**GOAL OF THE EXERCISE:** Your copy should repeat each record exactly and contain none of the pictures.

**DATA FOR THIS EXERCISE:**
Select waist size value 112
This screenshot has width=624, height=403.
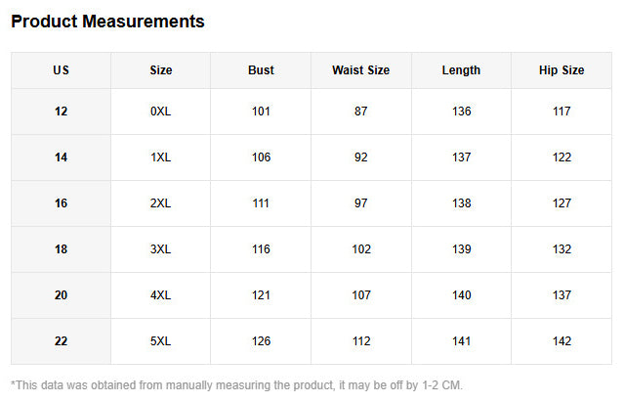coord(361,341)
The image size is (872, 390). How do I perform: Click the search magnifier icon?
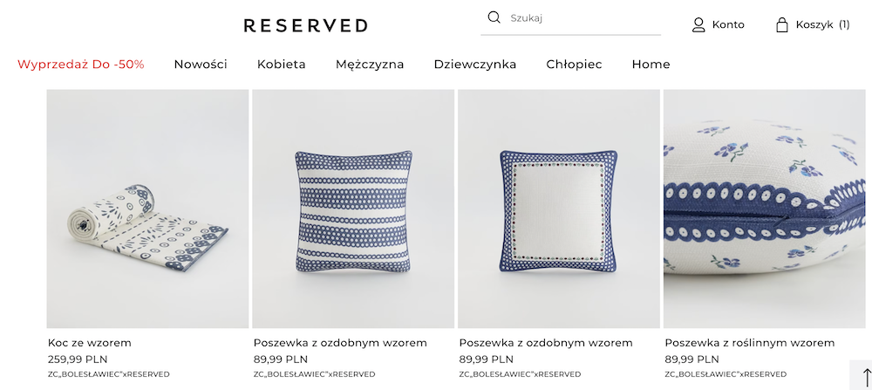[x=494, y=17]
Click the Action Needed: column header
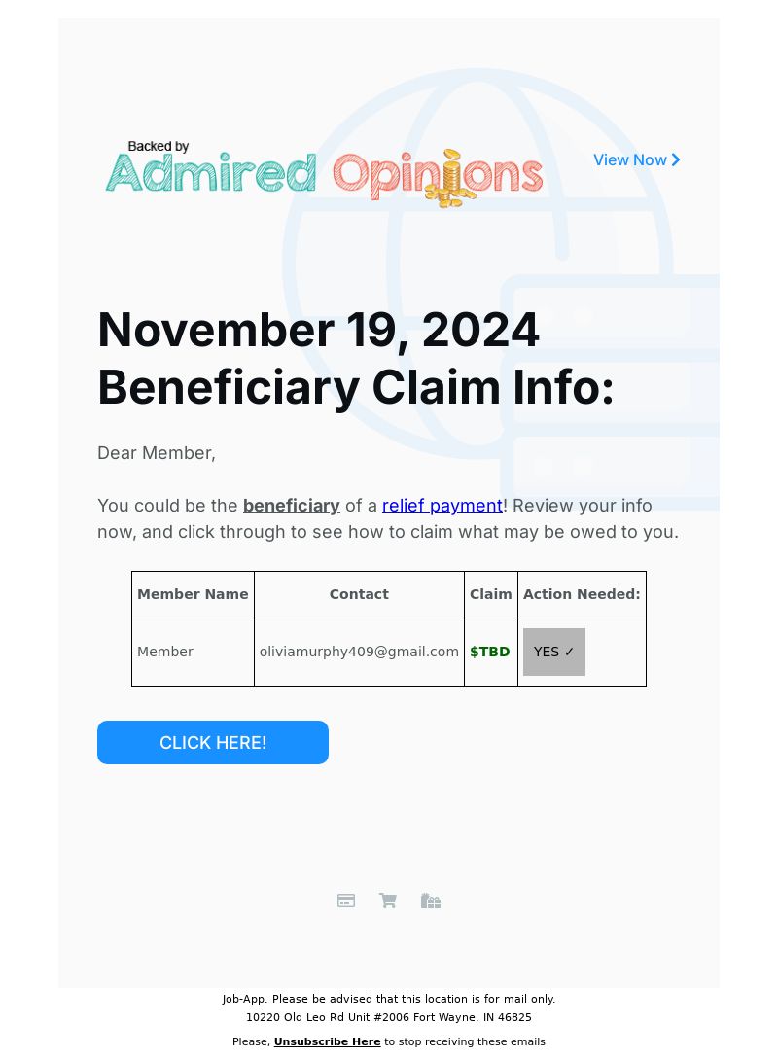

**EXERCISE ANSWER:**
Select waist size value 112
This screenshot has width=624, height=403.
coord(361,341)
The image size is (872, 390). How do I perform: Click the search magnifier icon?
[x=494, y=17]
Click the Action Needed: column header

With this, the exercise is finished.